Pour ces raisons et pour d’autres encore, que nous croyons basées sur l’Écriture sainte, nous nous plaçons franchement sur le terrain des églises qui, embrassant les multitudes dans leur sein, correspondent mieux aux compassions de Jésus et aux infinies richesses de sa grâce que ne le peuvent des églises qui, par principe, restreignent leur champ d’action. C’est là que nous désirons consacrer à Dieu les forces qu’il nous accorde, heureux si nous pouvions, dans le même esprit que Paul, annoncer Christ, en exhortant tout homme, et en enseignant tout homme en toute sagesse, afin que nous rendions tout homme parfait en Jésus-Christ (Col. I. 28).

Mais si la dissidence repose sur quelques erreurs de doctrine, si elle a exagéré quelques-unes des tendances dont les Luthériens font un reproche à la Réforme, cela ne doit pas nous empêcher de reconnaître le bien qu’elle nous a fait, et de voir ce que nous pouvons apprendre des frères qui se sont séparés de nous. Sans parler du témoignage qu’ils rendent en général avec fidélité aux vérités de l’Évangile et des exemples de vies chrétiennes, que nous trouvons parmi eux, il est certains points de leur organisation que nous devrions imiter. C’est ainsi, par exemple, que nous aimerions à voir s’introduire dans notre église quelques-uns de ces rapports plus intimes entre les membres des troupeaux et cette coopération plus ou moins directe de chacun d’eux au bien de la communauté, qui font la force des églises dissidentes.

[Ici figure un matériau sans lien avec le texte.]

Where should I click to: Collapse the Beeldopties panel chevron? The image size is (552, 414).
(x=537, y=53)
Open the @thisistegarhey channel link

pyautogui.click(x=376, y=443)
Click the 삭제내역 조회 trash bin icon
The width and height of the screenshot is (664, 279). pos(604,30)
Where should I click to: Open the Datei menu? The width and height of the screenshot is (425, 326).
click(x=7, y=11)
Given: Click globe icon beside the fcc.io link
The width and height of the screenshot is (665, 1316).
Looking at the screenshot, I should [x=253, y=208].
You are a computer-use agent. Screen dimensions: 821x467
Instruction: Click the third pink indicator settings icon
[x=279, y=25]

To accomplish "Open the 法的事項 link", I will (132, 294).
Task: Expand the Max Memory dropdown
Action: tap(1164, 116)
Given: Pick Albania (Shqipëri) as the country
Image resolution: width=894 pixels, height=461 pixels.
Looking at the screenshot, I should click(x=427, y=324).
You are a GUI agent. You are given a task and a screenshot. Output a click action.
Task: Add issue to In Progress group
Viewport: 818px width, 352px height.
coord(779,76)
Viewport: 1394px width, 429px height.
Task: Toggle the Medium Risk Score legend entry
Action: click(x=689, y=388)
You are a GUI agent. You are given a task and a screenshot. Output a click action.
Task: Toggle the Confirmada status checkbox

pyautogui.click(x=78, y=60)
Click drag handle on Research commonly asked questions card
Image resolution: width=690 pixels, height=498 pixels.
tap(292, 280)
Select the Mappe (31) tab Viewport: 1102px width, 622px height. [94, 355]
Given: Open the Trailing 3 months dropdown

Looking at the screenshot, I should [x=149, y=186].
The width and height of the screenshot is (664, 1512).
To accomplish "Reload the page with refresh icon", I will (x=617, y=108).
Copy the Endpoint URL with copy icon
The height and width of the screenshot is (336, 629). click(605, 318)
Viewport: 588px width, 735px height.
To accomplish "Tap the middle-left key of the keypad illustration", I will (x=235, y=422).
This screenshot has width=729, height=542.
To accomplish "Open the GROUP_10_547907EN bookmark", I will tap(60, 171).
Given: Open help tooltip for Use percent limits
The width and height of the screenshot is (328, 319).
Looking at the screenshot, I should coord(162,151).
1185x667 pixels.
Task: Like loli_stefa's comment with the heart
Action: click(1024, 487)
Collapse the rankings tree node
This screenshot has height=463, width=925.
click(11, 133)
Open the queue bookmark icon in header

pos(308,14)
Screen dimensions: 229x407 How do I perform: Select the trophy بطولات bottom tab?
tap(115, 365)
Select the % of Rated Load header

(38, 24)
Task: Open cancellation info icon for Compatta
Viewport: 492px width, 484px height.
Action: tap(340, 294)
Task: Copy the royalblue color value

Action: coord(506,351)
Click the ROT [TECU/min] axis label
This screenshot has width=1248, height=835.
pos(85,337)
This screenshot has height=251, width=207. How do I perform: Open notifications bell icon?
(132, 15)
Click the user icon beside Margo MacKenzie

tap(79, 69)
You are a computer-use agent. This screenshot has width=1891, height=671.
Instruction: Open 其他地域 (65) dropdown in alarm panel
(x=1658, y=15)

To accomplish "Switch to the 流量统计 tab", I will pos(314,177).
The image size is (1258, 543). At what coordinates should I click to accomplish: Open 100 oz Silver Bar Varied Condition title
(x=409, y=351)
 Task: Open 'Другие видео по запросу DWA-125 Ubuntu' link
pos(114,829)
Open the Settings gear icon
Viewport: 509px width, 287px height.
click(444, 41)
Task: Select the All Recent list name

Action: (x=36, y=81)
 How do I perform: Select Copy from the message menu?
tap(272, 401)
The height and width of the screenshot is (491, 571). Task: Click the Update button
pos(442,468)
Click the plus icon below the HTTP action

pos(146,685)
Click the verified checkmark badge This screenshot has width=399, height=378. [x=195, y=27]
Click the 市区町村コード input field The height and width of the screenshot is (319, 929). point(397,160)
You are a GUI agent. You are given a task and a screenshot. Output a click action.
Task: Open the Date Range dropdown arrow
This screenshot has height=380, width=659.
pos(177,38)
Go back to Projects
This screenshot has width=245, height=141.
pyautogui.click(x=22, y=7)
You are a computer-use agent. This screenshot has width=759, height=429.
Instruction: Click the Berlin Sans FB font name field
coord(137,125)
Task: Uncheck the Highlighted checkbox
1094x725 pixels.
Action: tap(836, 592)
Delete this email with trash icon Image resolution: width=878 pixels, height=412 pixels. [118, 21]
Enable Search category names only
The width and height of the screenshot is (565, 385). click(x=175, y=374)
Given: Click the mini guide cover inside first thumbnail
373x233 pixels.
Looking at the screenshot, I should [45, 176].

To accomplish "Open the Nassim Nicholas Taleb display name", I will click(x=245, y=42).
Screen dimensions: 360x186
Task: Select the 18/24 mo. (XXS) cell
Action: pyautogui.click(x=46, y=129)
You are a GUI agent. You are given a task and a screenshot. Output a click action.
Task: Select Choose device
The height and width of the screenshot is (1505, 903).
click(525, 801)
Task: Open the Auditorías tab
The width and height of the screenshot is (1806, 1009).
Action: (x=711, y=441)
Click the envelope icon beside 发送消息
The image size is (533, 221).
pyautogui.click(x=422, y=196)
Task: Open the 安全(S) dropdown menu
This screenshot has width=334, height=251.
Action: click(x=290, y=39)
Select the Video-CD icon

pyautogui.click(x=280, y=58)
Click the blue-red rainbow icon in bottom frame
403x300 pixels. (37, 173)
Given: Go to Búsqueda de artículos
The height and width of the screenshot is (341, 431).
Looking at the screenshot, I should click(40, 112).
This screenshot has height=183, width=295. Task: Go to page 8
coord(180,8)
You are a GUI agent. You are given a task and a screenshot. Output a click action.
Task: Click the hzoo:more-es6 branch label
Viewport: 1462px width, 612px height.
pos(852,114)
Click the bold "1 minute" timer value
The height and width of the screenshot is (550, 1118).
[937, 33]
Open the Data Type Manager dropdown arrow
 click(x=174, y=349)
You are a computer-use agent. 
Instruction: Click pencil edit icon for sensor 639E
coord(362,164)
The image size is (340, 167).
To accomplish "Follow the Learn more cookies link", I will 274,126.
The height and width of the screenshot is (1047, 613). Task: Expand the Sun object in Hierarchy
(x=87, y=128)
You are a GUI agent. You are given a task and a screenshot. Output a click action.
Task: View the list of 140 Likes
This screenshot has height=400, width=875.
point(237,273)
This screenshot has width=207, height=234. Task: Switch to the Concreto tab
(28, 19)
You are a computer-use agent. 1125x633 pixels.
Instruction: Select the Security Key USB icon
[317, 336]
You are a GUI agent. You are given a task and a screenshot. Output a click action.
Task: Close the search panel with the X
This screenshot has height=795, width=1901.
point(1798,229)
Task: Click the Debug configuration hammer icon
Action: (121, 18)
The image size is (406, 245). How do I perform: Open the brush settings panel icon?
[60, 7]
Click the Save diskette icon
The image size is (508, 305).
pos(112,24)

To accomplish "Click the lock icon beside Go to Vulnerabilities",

Dans notre organisation actuelle les laïques n’exercent d’action dans les affaires de l’Église que par le moyen de l’État ; et ce n’est que dans de rares circonstances, comme dans les visites d’église, qu’ils sont appelés à y prendre quelque part. Faut-il s’étonner qu’ils y demeurent plus ou moins complétement étrangers et que les questions ecclésiastiques ne réveillent presqu’aucune sympathie dans notre population ? — C’est là certainement un grand mal, dont les conséquences pourraient se faire sentir d’une manière funeste dans un avenir qui n’est peut-être pas éloigné. Il importe donc d’y porter remède le plus tôt possible.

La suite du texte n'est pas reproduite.